- _Task description_: What you return must match the records word for word, except that images are dropped.

- _Source data_:
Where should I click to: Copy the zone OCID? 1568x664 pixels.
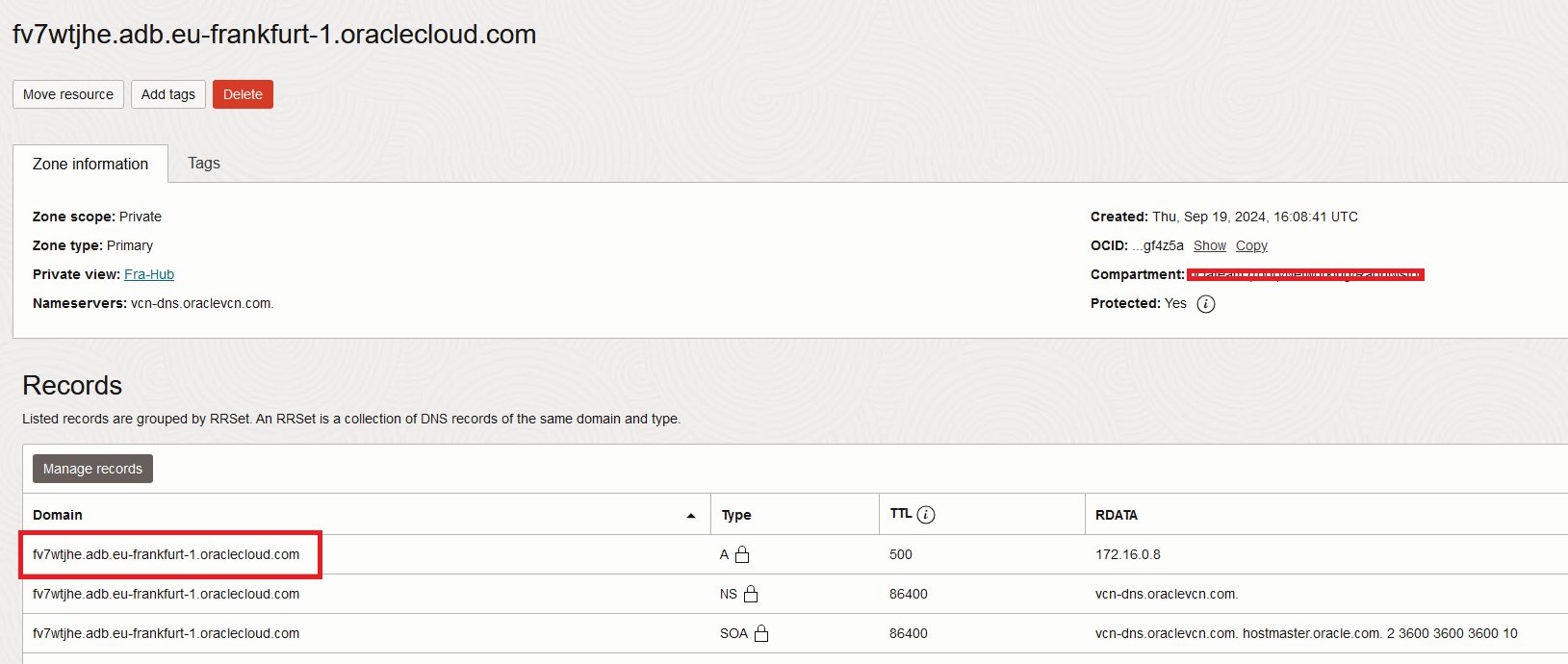tap(1251, 245)
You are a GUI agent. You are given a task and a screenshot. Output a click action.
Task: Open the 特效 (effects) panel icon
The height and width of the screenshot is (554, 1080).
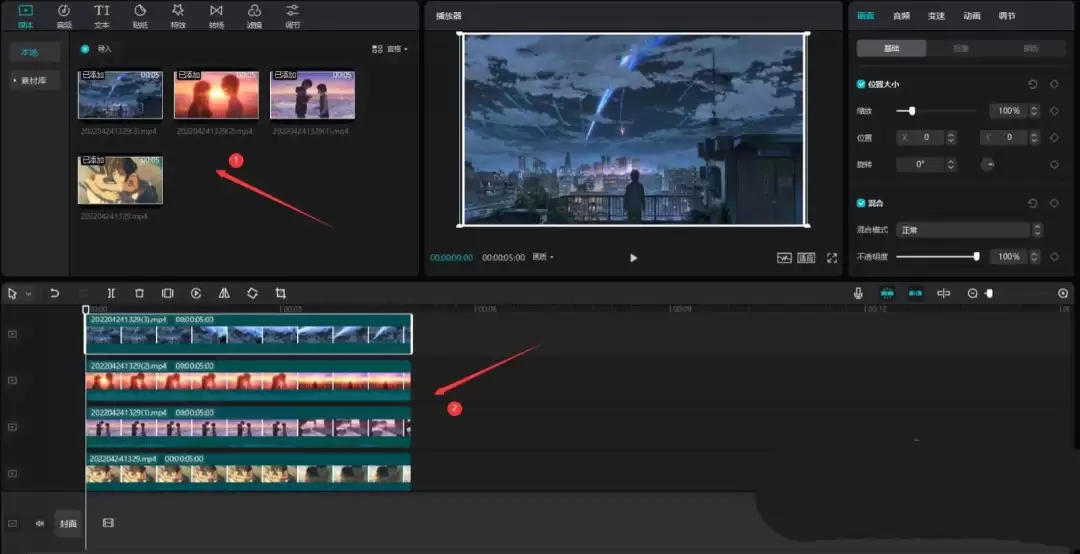(x=178, y=15)
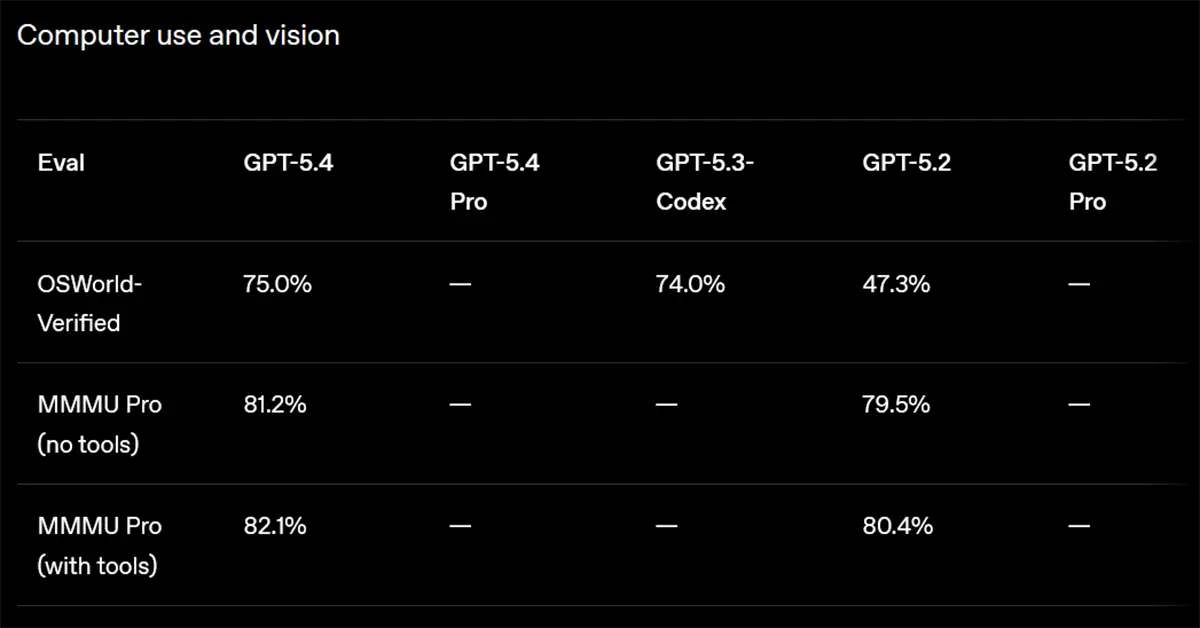Viewport: 1200px width, 628px height.
Task: Click the 80.4% score cell
Action: 897,526
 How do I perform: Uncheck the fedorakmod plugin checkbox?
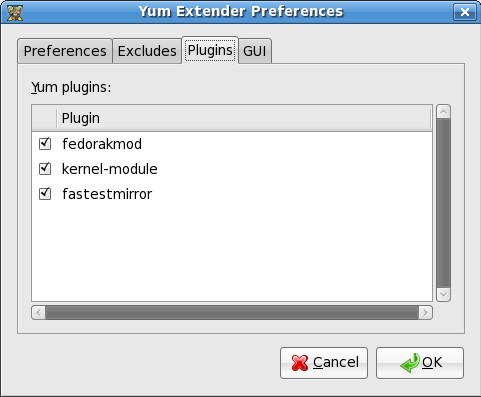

- _Answer to the exercise_:
Where should I click to: Copy the zone OCID? 1568x664 pixels.
tap(1251, 245)
You are a GUI agent. You are given a task and a screenshot. Output a click action.
Task: Open the 特效 (effects) panel icon
The height and width of the screenshot is (554, 1080).
(x=178, y=15)
Viewport: 1200px width, 628px height.
Task: Click the 80.4% score cell
Action: 897,526
 How do I perform: Uncheck the fedorakmod plugin checkbox?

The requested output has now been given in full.